(Data extracted from a collection)
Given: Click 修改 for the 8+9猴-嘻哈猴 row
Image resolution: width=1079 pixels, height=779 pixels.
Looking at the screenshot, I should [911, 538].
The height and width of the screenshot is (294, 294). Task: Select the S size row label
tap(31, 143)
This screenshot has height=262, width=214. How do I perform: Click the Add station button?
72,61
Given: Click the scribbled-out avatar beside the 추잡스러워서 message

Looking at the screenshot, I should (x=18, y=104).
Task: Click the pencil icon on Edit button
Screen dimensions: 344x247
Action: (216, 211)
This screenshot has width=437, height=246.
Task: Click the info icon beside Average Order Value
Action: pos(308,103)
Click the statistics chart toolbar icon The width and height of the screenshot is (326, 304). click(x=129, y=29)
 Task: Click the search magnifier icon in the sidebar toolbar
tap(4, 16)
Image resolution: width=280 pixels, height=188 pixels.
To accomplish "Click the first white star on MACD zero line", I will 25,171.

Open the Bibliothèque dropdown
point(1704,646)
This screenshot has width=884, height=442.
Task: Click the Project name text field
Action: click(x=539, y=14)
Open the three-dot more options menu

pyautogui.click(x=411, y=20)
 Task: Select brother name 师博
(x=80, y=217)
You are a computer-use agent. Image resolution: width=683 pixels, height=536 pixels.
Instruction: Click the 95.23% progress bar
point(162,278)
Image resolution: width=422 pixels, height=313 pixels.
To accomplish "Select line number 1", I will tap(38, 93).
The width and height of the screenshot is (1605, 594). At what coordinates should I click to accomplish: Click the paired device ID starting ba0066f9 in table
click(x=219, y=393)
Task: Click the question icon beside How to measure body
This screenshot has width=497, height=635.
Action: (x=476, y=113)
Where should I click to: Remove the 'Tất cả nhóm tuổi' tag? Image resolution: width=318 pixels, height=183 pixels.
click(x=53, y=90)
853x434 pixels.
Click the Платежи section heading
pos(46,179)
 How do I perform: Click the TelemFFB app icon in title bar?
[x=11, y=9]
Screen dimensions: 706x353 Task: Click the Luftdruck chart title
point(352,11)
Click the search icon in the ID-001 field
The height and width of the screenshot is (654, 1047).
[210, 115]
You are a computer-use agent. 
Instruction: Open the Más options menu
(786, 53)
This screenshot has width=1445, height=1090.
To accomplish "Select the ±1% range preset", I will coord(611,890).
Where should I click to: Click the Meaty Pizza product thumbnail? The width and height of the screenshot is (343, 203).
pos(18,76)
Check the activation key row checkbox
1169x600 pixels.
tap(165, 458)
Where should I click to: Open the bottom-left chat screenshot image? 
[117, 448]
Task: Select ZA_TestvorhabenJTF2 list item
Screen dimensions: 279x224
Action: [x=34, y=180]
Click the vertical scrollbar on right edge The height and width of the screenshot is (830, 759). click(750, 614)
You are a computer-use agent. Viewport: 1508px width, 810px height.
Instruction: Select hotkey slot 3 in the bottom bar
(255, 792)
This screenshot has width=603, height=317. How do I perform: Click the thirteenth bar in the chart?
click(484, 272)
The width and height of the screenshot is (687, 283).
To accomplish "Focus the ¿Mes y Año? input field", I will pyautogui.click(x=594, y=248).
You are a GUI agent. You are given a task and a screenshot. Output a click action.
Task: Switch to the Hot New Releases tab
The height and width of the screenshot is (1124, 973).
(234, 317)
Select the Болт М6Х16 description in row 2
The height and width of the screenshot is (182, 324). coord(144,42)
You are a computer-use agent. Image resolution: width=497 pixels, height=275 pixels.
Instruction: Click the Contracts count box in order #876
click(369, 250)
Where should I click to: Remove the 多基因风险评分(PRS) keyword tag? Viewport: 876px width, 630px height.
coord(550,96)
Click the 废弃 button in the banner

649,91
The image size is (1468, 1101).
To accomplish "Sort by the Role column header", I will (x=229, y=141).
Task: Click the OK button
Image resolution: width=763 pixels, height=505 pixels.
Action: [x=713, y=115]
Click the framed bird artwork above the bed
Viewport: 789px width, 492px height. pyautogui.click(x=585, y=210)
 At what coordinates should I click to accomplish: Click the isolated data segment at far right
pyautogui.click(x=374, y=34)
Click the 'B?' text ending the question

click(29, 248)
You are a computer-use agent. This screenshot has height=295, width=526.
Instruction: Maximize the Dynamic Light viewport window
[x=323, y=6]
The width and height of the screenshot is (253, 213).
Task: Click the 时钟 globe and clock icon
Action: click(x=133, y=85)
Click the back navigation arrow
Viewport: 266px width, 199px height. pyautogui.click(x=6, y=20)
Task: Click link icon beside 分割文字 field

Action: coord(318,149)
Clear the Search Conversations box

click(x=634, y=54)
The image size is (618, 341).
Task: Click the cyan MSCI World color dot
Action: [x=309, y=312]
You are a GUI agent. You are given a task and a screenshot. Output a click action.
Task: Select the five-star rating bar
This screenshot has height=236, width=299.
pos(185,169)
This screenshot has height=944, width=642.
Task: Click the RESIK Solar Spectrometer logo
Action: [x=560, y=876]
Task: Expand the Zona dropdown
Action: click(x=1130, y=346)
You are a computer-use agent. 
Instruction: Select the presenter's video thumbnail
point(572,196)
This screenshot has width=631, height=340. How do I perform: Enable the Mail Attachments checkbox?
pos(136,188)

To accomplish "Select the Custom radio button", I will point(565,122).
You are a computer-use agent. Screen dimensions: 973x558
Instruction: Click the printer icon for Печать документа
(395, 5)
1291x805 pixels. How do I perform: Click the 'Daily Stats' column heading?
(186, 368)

### Your instructions
The lines above that hold the word "agent" are the ones to copy.

### Exercise answer
You are a computer-use agent. Image resolution: width=683 pixels, height=536 pixels.
You are a computer-use agent. 
You are a computer-use agent. Viewport: 1508px width, 810px height.
You are a GUI agent. You are given a task and a screenshot. Output a click action.
You are a computer-use agent. Image resolution: width=497 pixels, height=275 pixels.
You are a computer-use agent. This screenshot has height=295, width=526.
You are a GUI agent. You are given a task and a screenshot. Output a click action.
You are a computer-use agent. 
You are a computer-use agent. Screen dimensions: 973x558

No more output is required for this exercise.